Vodafone could ringfence Google's power in Android
Published: 12 December, 2008
Android supporters were crowing about the 14 new members of the Open Handset Alliance, which backs the Google technology, but particularly about the sign-up of Vodafone. Not only is the largest cellco by revenues hugely influential over handset makers in its choices of technologies, but it has previously been mainly focused, in terms of Mobile Linux, on the main real alternative to Android, LiMo.
Like AT&T - which is veering towards using open source Symbian as the standard software platform to underpin its own-branded webphones and mobile internet experience - Vodafone has also been searching for an operating system that was not controlled by one supplier, and on which it could create a highly differentiated, Vodafone branded web platform. Such experiences are likely to be among the key competitive advantages for operators in the open internet age.

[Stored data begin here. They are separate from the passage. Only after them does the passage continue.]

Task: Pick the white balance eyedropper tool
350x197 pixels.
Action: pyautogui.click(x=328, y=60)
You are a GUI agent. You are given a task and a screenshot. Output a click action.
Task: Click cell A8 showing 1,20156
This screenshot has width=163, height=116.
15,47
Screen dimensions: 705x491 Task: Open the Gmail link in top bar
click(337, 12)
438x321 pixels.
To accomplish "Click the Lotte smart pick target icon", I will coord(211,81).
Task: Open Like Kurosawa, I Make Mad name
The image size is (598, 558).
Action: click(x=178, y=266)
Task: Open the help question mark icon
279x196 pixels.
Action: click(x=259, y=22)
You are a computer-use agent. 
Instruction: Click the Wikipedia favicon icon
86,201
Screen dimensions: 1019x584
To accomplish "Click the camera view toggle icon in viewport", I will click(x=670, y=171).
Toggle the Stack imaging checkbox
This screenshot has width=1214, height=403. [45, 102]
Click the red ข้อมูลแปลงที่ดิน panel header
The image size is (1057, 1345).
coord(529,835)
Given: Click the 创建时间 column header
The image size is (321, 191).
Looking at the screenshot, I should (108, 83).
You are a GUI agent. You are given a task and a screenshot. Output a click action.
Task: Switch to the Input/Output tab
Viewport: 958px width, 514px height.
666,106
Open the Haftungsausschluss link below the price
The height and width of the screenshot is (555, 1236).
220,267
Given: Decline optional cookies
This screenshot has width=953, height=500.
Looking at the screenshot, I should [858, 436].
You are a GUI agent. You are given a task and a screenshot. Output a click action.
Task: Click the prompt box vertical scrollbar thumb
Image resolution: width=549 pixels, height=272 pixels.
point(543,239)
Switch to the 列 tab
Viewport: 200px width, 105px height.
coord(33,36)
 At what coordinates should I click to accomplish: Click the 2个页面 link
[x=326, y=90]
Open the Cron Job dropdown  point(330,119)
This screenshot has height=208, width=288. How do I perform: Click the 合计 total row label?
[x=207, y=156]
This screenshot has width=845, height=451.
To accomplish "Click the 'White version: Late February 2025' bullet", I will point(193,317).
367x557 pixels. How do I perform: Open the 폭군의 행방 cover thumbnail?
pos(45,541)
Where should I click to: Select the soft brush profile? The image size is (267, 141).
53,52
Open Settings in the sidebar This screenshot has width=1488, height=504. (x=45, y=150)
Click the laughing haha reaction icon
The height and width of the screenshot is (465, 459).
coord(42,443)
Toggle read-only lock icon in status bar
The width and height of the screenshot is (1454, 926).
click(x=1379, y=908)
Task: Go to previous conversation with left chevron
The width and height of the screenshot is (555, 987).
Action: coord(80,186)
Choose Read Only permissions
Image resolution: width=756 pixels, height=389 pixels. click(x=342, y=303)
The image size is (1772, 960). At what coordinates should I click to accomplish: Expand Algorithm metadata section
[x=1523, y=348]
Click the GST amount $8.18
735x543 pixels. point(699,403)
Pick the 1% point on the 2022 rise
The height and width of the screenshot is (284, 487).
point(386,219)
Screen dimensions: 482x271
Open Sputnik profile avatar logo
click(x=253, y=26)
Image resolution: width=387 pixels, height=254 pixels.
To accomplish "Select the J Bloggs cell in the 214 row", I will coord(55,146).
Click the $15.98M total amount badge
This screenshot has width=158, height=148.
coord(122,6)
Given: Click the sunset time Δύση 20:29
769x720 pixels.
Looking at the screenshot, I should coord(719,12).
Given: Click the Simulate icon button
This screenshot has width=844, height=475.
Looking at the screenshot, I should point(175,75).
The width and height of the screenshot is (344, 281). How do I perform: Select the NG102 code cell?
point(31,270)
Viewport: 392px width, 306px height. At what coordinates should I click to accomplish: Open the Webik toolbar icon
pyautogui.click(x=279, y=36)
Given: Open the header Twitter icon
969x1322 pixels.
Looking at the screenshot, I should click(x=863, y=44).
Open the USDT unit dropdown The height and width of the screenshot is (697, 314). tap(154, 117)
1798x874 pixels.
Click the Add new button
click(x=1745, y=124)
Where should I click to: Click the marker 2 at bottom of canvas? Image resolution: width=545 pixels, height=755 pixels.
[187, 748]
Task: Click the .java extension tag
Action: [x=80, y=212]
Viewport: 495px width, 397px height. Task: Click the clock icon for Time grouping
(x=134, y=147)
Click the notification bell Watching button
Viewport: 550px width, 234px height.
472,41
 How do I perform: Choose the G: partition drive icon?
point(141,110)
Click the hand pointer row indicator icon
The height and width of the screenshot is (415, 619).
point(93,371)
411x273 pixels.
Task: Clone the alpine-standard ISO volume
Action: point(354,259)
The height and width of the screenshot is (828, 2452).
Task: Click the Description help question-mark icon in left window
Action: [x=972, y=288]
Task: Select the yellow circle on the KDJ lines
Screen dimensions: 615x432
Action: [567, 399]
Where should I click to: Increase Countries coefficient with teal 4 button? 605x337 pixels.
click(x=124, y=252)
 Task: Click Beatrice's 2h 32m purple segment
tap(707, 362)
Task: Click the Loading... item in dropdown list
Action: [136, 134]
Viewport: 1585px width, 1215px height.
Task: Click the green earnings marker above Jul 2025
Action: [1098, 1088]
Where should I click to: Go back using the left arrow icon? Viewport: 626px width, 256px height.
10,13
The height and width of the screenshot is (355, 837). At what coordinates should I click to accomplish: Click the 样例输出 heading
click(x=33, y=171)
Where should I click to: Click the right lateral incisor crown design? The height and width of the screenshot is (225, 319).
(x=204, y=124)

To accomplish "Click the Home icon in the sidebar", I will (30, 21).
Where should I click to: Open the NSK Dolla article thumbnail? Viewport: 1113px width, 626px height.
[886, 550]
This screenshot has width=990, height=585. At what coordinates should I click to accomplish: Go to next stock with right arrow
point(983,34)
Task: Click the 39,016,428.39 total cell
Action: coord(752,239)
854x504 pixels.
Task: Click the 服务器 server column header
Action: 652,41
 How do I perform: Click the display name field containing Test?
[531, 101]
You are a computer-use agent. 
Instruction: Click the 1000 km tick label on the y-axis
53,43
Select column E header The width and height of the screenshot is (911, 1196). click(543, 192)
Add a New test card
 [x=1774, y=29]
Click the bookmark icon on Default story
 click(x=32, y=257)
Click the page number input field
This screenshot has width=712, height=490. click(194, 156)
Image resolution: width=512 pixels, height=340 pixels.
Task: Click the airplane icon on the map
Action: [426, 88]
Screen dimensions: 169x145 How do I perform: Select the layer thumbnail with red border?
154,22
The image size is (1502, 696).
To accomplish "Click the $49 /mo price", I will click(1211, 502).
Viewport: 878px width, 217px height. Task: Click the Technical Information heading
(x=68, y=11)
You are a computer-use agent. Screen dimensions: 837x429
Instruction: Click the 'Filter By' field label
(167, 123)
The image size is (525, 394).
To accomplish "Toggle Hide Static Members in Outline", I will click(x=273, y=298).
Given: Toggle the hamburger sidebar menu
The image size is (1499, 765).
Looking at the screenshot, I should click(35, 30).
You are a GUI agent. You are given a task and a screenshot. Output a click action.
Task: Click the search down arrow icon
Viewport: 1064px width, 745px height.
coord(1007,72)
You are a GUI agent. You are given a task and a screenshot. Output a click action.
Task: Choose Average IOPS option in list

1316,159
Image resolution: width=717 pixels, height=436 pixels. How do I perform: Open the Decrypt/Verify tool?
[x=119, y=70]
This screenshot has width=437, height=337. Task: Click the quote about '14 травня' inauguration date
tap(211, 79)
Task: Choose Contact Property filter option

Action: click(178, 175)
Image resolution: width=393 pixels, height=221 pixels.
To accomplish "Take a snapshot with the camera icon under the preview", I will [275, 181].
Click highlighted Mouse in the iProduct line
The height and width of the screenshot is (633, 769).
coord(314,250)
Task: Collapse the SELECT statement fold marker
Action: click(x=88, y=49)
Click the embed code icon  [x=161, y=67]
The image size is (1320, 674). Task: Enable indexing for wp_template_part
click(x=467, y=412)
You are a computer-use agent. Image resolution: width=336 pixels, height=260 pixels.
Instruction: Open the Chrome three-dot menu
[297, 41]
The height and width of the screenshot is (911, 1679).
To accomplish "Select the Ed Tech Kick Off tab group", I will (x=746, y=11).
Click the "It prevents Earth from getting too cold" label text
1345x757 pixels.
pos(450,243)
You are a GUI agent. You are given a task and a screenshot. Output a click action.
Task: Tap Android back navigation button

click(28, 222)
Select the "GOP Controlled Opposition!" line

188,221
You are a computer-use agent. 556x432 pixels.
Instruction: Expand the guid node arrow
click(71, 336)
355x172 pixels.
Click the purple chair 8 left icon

This was the motivation for Vodafone to take a guiding hand in the formation of the LiMo Foundation, which now has 48 members and 15 handsets. But Vodafone's support for the OHA may signal that it is due to switch its allegiance to Android - which according to research group Ovum, has a far more convincing story than LiMo for developers, and is more likely to attract large numbers of applications as well as device makers.
There is one potential fly in the ointment for Vodafone, which needs to have full control of its own-branded platform - although Android is officially open, Google retains a large measure of influence in real life, and some operators have been concerned at how tightly the Google web services, like search, Maps and Gmail, are integrated into the first Android devices at homescreen level. It may take a carrier with the power of Vodafone to cut Google down to size a little in its new playground, and the cellco will not just be looking for exclusive devices, as T-Mobile got with the HTC G1, but its own choice of homecreen applications and web services.
However, Ovum's Adam Leach, in his AdamLeachReport blog, notes: "To achieve a fast time to market Vodafone will have to make some sacrifices; namely, it will have to provide access to Googles services via the default set of Android applications." This might be true of its first Android phones, but towards the end of 2009 or 2010, Vodafone would almost certainly use the open source licensing terms of the system to choose its own applications.
Leach also points to what could be a survival strategy for LiMo as it faces Android and the open Symbian - collaboration between Vodafone and the OHA to let Android runtimes run on LiMo handsets. This would achieve two goals dear to Voda's heart - diluting the power of any vendor likely to gain a position of control over the carrier's device decisions, and reducing fragmentation in the mobile OS/platform market.